Not able to retrieve Invoice details using Regex only

Hi,
I am trying to extract invoice details using RegEx extractor extractor only. For extracting invoice number, i tried giving expression and literal ‘Invoice number’ but the value isn’t getting extracted in Validation station. How can this issue be resolved?

Hello

Can you provide a sample, the expected output and tell us about the pattern/information on the text.

Once provided you will have a Regex pattern from the community.

Cheers

Steve

@Steven_McKeering,
This is the input document


I am trying to configure expressions and extract data from this document using RegEx extractor.Now expressions are as given:

Expected output is the accurate data extraction in Validation station:

If expressions syntax is wrong, do help me to correct it.
Hope the information is clear now.Please do help me solve this one.

Hello

We need a sample in text form.

How are you getting the PDF into UiPath? I would recommend using the “ReadPDF” activity from the Uipath.PDF.Activites package.

Install package

Use Read PDF activity
image

Save Output
image

Then upload the file or paste the sample in a reply.
Then we can use Regex :slight_smile:

Cheers

Steve

1 Like

@Steven_McKeering,
Document is not PDF, it is in JPG format. Its path is given in Data extraction scope and the RegEx based extractor is applied to extract the required data from document.
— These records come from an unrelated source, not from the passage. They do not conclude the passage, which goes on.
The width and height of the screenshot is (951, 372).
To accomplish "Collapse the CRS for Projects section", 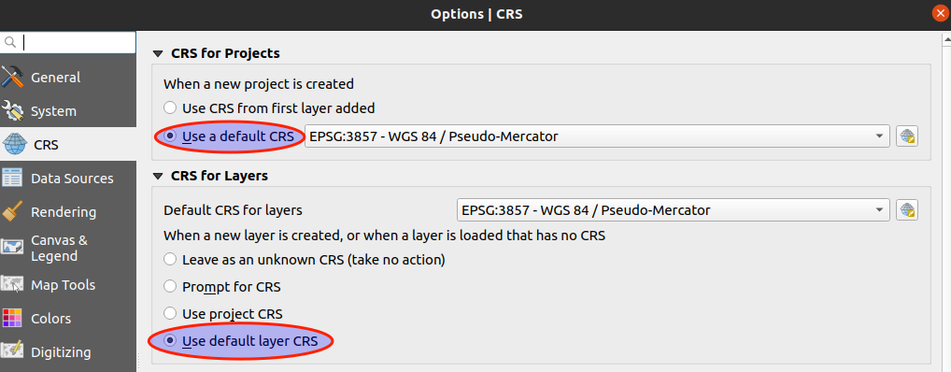I will 158,53.
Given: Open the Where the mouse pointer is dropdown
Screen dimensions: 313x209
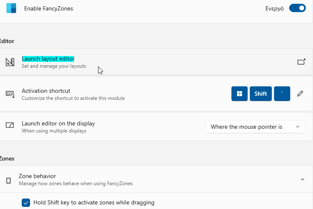Looking at the screenshot, I should tap(255, 127).
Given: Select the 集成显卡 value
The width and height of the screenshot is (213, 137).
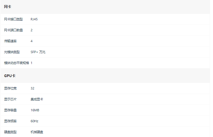Looking at the screenshot, I should click(37, 99).
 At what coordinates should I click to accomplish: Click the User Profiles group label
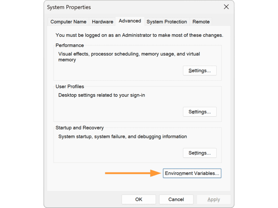[x=70, y=86]
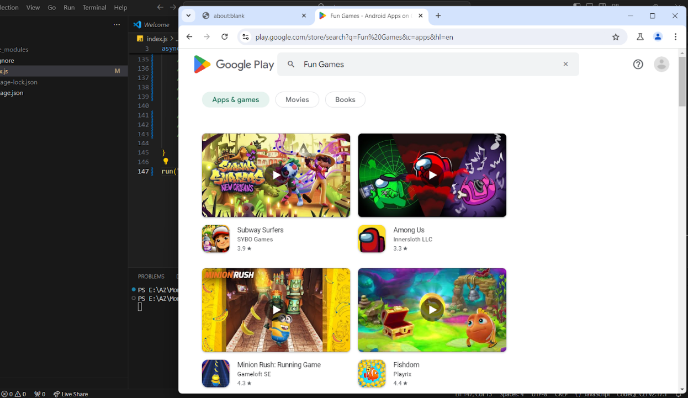Open the Terminal menu in VS Code

coord(94,8)
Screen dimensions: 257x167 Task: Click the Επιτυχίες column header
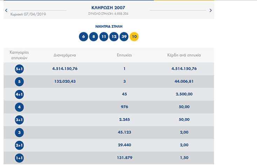pyautogui.click(x=124, y=55)
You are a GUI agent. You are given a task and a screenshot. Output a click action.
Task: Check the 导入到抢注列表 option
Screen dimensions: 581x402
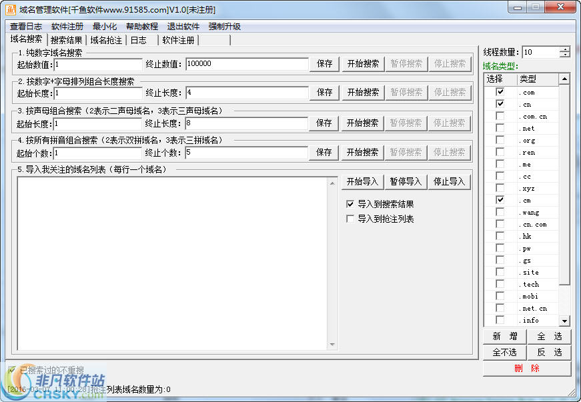pyautogui.click(x=350, y=217)
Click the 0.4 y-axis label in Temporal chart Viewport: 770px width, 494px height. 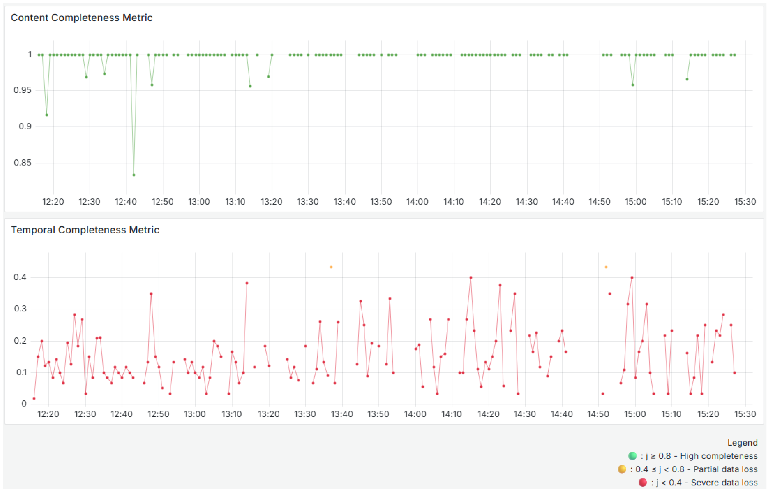(x=20, y=277)
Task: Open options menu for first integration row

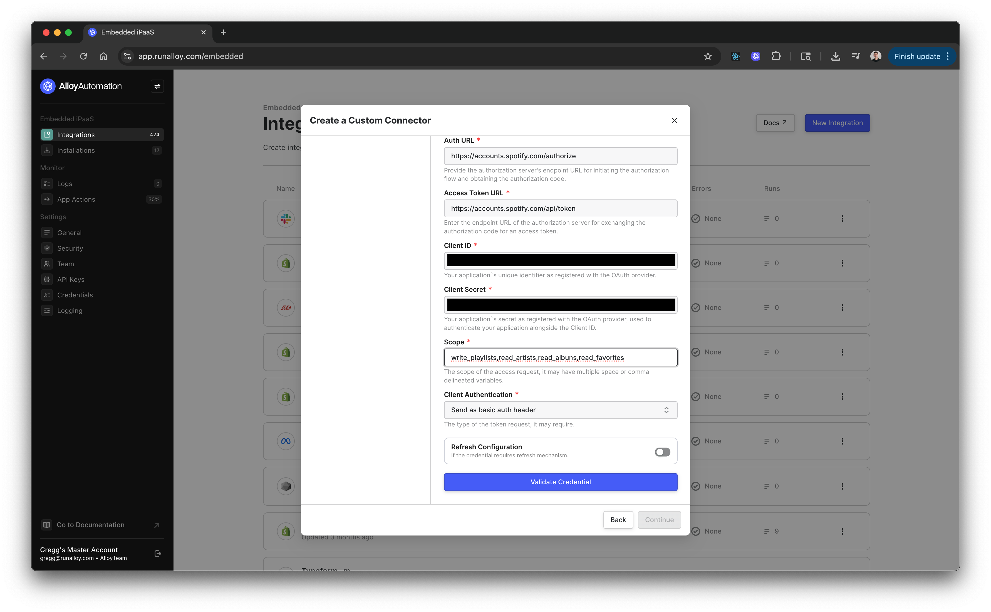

But the problem is in executing it.

Hello

Can they send it another format?

@Steven_McKeering,
Converted it to PDFStructured document.pdf (236.1 KB)
I think text clarity is comparitively low in PDF and it may affect the accuracy in data extraction.

Hello again

So what part did you need from this text? Please bold it :slight_smile:

Ansari Nagar. New Dethl -
Entrance Examination - 2018
Candidate Profile Candidate ID: 5181103006 Registration No: 2088407
Date o’ Birth: 03 Nov 1995
Category: General
Mothers Name: KUAUM JOSHI
Mentioned Specified Disability: NA
State of Domicile:
i Year of appearan:e: NA
Address: Registration Date: 06102/2016
'Canfiate Name: KAMAL K’SHOR JOSHI
Gender: Male
Fathers Name: BHAGWATI PRASAD JOSHI
PWBO Status: No
Nationality: tNDlAN
Have you appeared at AIMS MBBS Entrance Exam earlier No
Language in which Question paper is desired: English
Contact Details
Address for Permanent:
HOUSE NO • 42. LANE • 4, NEAR NAGAR PALI". Pithoragarh.
Uttarakhand. ln&a. 262501
Mobile No: a HOUSE NO • 42. LANE -4, NEAR NAGAR PALI". Pithoragarh.
Unarakhand. 262501
Quatltleat[on DetallS
Qualityng Exam
Senlor scnoo: Certificate Exam (10+2)
Academic Detans
'Qualifying Exam Status
Appearing •Oualjfying Exam Status
Åppearing
Scoring Scheme E •Mail
'Class 10tn Roll no.
1181441136
Max Marks
0.00 *am Board Name
'Uttarakhand Vidnalaya SnlkSha Parlsnad State Name
Uttaramand
•Marks Obtained
Valid Photo Identity (To be presented in original at the Examination Center along wtth Admit Card)
ID Proof: Adhar Card
payment Details
Moae: Online No
Date: 06102/2018 Place of Issue: India
iTransacuon to: 6110300639 Issue Date: NA Percentage(%)
NA ivatid Till: NA
•Amount: 1500
Examination CiW Opted: Dehradun
UNDERTAKING/DECLARATION: hereby declare that the information fumished by me in the RegistratioNApplication Form is correct and nothing has
concealed, In case any information fumished by me is found to be faLsehncorrecVunuue than i shall be liable to civiVciminal prosecution and my claim to
admission/appointment/registrationf service in the Institute may be cancelledlteminated.
Slgnature ot Candidate Thumb of Candidate
m

@Steven_McKeering,
Date of Birth: 03 Nov 1995
Category: General
Mothers Name: KUAUM JOSHI
ID Proof: Adhar Card
Nationality: INDlAN
Candidate Name: KAMAL KISHOR JOSHI
Gender: Male
Fathers Name: BHAGWATI PRASAD JOSHI

These are the required details

1 Like

Hello again

I have built a workflow to extract all the required pieces of information but as you mentioned - the OCR engine had some small trouble.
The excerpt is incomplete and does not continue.